In February, internal notes show, board members discussed a growing dispute between AIG Financial Products and Goldman Sachs about the value of those assets when Goldman called for AIG to post collateral. AIG's chief financial officer warned of "Goldman's acknowledged desire to obtain as much cash as possible." But AIG's external accountants warned that it was they who alerted management to the dispute, not AIG Financial Products, and that the division was not properly considering the market in its pricing.

Rutledge warns that because there has been no public disclosure of AIG's payments to counterparties, it is impossible to know whether the pricing it is using now is proper.

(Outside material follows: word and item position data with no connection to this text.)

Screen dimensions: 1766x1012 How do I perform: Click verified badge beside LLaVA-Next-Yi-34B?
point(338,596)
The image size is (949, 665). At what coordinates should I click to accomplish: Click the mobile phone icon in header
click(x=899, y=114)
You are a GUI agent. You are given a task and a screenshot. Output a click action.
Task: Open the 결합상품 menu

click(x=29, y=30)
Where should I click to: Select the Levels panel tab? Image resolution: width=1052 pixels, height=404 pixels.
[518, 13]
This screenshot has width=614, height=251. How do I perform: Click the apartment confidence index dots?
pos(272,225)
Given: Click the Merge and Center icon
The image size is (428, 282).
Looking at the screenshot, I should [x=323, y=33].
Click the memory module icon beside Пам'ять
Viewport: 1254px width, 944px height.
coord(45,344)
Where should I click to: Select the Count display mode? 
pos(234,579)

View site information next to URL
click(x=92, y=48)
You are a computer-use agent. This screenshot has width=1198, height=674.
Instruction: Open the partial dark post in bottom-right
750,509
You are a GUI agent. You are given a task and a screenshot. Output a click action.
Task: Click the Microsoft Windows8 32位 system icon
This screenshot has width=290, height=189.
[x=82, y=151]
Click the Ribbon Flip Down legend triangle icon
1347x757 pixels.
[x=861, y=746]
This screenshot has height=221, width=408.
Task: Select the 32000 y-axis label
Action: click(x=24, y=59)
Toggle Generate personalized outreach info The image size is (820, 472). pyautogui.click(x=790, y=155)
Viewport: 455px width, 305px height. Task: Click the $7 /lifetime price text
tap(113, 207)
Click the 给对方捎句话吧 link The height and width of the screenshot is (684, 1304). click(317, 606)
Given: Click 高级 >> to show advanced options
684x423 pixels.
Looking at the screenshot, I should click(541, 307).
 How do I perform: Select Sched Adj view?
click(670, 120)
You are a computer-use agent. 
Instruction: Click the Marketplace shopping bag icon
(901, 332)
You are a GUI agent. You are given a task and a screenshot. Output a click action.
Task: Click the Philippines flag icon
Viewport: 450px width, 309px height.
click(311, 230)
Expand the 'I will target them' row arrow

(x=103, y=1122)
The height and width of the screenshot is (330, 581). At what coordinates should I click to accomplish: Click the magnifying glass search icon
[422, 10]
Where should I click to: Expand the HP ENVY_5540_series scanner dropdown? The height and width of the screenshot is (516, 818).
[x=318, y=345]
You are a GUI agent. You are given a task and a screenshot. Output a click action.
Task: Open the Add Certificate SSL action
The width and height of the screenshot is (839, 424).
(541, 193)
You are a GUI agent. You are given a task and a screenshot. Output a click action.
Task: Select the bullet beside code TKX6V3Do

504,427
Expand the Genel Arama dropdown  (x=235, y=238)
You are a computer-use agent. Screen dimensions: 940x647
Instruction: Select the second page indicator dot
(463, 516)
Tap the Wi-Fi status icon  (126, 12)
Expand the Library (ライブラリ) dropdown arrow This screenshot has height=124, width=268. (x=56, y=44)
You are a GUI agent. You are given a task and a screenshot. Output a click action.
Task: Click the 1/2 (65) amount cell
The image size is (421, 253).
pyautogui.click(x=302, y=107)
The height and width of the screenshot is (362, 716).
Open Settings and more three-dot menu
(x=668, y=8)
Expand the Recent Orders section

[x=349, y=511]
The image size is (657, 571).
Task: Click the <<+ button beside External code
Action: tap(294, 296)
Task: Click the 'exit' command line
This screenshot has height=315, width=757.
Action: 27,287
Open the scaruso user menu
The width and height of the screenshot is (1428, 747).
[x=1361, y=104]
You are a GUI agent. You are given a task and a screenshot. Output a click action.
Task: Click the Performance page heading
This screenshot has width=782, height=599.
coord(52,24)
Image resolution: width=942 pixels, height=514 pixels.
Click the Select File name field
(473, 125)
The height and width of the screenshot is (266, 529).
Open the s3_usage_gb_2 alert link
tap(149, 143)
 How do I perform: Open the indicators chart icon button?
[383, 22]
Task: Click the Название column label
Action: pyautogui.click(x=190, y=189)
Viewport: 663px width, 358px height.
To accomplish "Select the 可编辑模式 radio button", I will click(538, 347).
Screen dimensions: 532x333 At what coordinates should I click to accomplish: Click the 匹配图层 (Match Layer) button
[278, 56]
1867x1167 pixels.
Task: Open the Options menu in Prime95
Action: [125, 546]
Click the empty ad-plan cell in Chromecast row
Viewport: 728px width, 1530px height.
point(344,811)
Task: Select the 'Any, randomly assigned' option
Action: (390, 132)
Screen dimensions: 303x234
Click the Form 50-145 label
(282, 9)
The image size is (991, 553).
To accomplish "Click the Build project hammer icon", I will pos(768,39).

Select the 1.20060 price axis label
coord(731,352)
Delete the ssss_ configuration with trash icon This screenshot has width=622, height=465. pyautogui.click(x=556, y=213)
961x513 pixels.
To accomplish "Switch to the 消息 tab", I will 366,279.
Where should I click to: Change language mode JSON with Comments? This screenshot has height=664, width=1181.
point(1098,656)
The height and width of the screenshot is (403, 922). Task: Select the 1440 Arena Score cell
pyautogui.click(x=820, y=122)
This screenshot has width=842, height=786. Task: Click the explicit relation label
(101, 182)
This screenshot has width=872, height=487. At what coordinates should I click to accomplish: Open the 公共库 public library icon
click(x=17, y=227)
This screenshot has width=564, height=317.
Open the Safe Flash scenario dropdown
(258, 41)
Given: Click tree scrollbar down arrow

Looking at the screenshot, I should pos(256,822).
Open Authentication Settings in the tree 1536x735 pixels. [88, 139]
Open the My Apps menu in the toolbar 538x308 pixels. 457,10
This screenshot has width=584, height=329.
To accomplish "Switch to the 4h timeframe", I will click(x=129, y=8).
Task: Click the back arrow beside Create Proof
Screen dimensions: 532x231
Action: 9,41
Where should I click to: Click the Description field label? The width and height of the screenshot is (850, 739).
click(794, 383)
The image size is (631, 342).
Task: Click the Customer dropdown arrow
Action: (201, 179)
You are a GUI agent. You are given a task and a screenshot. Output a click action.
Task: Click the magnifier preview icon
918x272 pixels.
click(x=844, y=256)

The Federal Reserve and its advisers have acknowledged privately that things are not going according to plan.

As AIG has rapidly eaten through the loan money, the Fed has twice expanded its original $85 billion bailout -- which itself was the largest government bailout of a private company in U.S. history. Earlier last month, the Fed reluctantly gave AIG $38 billion more in credit for securities lending to try to keep the firm from drawing down its first Fed loan too quickly.

Then on Thursday, the Fed agreed to let AIG borrow $20 billion from a larger commercial paper bailout fund it had set up days earlier for all institutions that lend money to each other.

If the company had filed for Chapter 11 bankruptcy protection, AIG could have frozen the crippling collateral calls, and shareholders would have had a chance at recovering some value from the company's 80 percent drop in stock price from earlier this year, said Lee Wolosky, a lawyer for AIG's largest shareholder, Starr International.

"AIG is nothing more than a pass-through being charged 14 percent interest," Wolosky said. "Company assets are eroding on a daily basis; asset sales have not begun and can only be at fire-sale prices in the current market. "

But David Schiff of Schiff's Insurance Observer said he could not see how bankruptcy would have been a better solution.

"The point isn't to save AIG; it's to save the U.S. financial system. I think they were afraid to find out who else goes under if you let AIG fail," he said. "But right now, no one knows if this is going to work."